» TASK TO CARRY OUT: Where the line containing "Task: Open the Cafes coffee cup icon" appears, start repeating, and continue exactly through the last line below, adding nothing. Include no pictures.

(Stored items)
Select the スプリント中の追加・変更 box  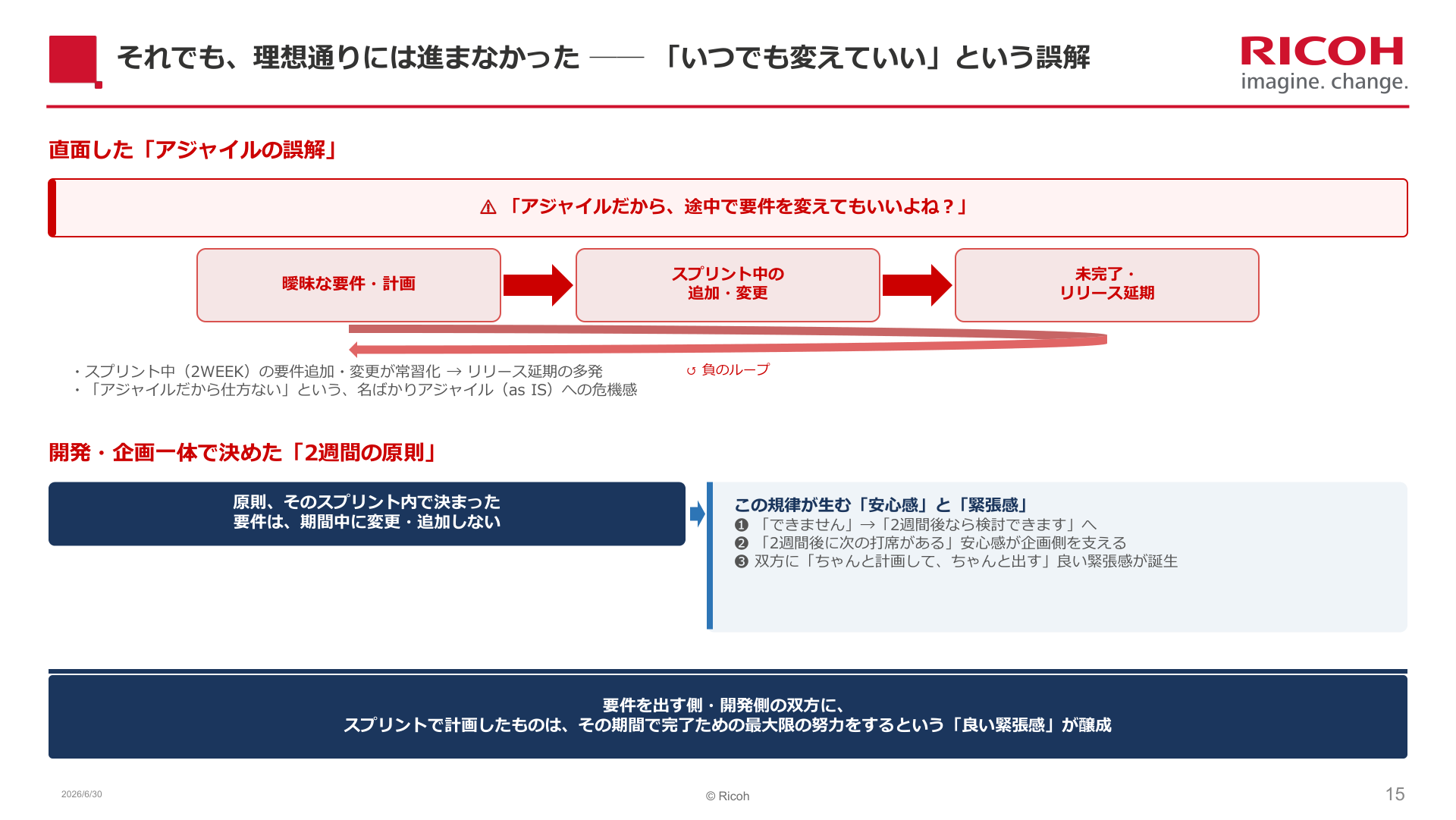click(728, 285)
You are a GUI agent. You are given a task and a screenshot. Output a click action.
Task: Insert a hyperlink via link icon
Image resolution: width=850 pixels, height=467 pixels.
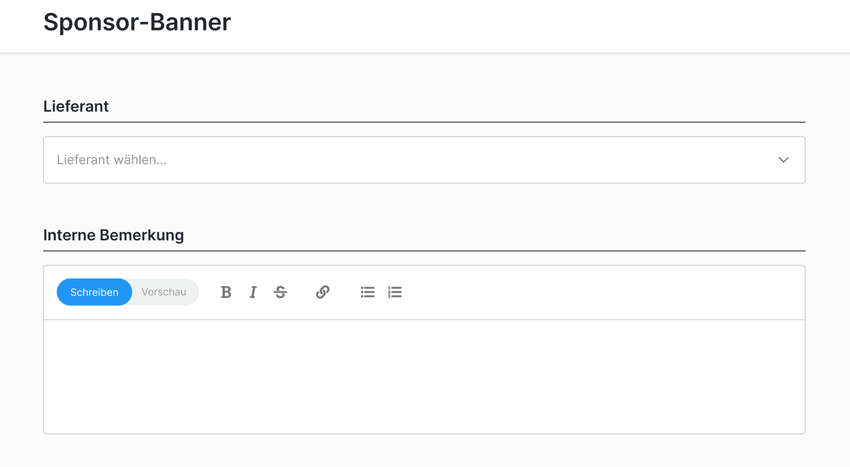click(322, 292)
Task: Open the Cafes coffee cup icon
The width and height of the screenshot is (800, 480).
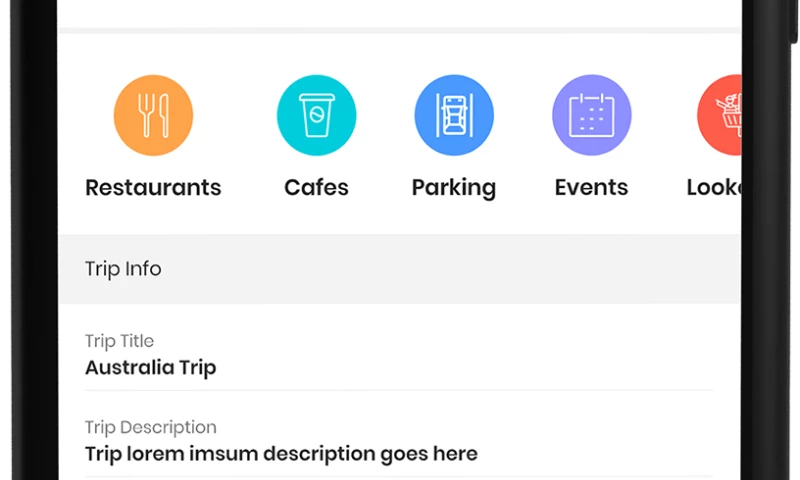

» RESPONSE TO THE EXERCISE:
Task: Open the Cafes coffee cup icon
The width and height of the screenshot is (800, 480).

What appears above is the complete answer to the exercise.